CONUS cloud statistics from OSSE results for 15–30 July 2006 using a high-spatial-resolution WRF-Chem run and a GFCR instrument with allowable pixel cloud fraction set at 3 %. For different geographical regions, the fraction of cloud-free scenes (the number of cloud-free pixels observed as a fraction of the total number of pixels in the region) is plotted for different assumed pixel sizes; red represents the CHRONOS 4 km $\times$ 4 km pixels. Clouds are defined by 4 km grid-integrated total hydrometeors > 10${}^{-\mathrm{8}}$ kg kg${}^{-\mathrm{1}}$.

[Figure omitted. See PDF]

For on-orbit radiance calibration, CHRONOS views high-precision hot and cold blackbodies and deep space for the MWIR channels, and a tungsten lamp (LandSat Operational Land Imager heritage) and a closed aperture for the SWIR calibration within each 10 min data acquisition.

CHRONOS cloud detection will follow the MOPITT algorithm approach, which uses the MWIR $A$ signals as the primary test for the presence of cloud, based on observed brightness temperature (Warner et al., 2001). In the case of MOPITT operation, cloud flags are then verified with the Moderate Resolution Imaging Spectroradiometer (Terra/MODIS) cloud data products, when available. Using a similar approach, CHRONOS will use the GOES-R ABI cloud mask (Heidinger, 2011) to verify cloud detection. Cloud movement is assumed negligible during a 60 ms frame measurement. MOPITT retrieval experience shows that the GFCR technique can tolerate up to $\sim$ 5 % cloud contamination and still treat the pixel as cloud-free (Warner et al., 2001). While the approach of using $D/A$ for retrievals discussed in Sect. 3.3 will cancel some of the errors due to undetected aerosols or clouds (e.g., thin cirrus), remaining retrievals errors (e.g., O'Dell et al., 2012), particularly for CH${}_{\mathrm{4}}$, will require further study using both CHRONOS radiances and GOES-16 ABI observations. Combined with CHRONOS' sub-hourly revisit, the small nominal ground sample area increases the probability of obtaining cloud-free pixels in regions of broken cloud.
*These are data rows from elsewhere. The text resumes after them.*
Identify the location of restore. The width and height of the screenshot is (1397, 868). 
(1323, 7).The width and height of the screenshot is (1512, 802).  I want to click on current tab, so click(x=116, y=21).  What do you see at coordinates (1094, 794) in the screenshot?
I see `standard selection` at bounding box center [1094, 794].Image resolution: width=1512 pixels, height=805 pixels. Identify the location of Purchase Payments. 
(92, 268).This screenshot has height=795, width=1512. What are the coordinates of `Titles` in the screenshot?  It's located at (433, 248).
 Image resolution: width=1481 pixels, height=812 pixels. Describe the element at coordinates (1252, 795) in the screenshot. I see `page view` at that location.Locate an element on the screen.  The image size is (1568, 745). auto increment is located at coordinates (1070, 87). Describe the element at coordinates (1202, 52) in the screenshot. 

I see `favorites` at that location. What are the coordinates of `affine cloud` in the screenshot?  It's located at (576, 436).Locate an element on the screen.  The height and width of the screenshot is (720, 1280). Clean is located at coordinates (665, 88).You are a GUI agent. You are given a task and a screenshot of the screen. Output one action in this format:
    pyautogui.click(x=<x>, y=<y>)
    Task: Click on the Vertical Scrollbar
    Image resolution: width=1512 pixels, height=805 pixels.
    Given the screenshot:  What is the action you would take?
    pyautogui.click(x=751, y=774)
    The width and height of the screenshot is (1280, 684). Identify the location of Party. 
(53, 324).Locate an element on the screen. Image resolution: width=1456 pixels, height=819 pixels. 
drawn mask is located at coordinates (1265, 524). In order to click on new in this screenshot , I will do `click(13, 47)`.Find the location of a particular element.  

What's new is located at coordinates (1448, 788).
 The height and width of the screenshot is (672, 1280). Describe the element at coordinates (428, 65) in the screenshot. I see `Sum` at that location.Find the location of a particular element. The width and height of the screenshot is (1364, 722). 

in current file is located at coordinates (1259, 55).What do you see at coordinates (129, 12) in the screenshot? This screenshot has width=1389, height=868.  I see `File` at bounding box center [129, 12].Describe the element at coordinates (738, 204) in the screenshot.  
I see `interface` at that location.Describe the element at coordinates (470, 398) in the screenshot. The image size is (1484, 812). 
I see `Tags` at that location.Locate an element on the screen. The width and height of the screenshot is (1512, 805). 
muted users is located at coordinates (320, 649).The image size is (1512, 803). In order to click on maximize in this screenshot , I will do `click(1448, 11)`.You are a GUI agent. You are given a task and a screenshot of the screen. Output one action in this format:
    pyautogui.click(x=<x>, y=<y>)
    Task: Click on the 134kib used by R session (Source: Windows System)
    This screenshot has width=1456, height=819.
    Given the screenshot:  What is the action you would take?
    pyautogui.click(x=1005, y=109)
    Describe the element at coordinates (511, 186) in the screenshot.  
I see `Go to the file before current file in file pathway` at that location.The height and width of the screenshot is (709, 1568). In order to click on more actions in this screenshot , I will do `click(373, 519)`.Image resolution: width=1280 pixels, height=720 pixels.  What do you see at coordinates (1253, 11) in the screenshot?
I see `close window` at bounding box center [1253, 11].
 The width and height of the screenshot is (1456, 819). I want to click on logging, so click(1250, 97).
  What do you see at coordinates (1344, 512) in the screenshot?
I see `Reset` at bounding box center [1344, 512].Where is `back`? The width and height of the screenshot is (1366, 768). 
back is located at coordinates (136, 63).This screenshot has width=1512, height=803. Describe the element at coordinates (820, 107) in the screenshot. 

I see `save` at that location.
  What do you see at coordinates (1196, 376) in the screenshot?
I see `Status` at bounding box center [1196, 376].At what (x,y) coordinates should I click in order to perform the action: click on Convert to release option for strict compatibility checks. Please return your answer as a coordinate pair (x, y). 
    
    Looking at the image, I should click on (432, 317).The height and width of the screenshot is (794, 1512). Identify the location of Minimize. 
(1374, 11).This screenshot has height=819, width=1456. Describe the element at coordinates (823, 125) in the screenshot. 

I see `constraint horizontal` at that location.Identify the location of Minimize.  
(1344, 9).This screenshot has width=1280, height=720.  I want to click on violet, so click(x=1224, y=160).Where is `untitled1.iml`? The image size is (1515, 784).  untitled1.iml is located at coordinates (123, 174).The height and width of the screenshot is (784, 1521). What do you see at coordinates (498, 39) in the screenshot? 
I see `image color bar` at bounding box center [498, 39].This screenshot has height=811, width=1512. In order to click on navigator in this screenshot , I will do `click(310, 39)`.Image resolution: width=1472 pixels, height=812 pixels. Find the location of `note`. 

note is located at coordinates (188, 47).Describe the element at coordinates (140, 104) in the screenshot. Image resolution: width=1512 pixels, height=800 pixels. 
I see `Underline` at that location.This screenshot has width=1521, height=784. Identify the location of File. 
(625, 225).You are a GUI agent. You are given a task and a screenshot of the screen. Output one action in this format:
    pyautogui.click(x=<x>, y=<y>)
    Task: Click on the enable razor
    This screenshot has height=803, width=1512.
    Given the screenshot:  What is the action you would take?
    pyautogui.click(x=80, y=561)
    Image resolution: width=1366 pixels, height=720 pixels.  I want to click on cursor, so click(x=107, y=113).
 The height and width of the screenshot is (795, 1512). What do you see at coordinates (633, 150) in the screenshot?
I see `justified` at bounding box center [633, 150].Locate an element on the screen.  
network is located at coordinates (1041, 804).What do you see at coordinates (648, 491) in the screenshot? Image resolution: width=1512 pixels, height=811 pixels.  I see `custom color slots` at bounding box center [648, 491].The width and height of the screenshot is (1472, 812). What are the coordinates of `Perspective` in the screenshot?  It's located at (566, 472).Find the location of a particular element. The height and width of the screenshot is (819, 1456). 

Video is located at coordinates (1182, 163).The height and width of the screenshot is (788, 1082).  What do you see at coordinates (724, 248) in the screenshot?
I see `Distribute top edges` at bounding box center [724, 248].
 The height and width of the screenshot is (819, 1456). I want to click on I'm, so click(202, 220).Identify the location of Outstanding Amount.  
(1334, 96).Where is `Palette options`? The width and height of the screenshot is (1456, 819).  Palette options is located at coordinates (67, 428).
This is an advantage compared to observations from LEO where a cloud-free scene may not be encountered at a given location over several days. Figure 11 shows OSSE results for simulated CHRONOS observations over a 2-week summer period. This study indicates that 70–75 % of 4 km $\times$ 4 km pixels can be treated as cloud-free in the western and central U.S. and 60–65 % in the eastern U.S.

After cloud detection, the retrieval algorithm accesses current best meteorological analysis data for surface pressure and temperature, atmospheric temperature and water vapor profiles to include in the forward-model radiance calculation. A maximum a posteriori retrieval (Rodgers, 2000) is then used to convert Level 1 TOA radiances to Level 2 vertical trace gas distributions.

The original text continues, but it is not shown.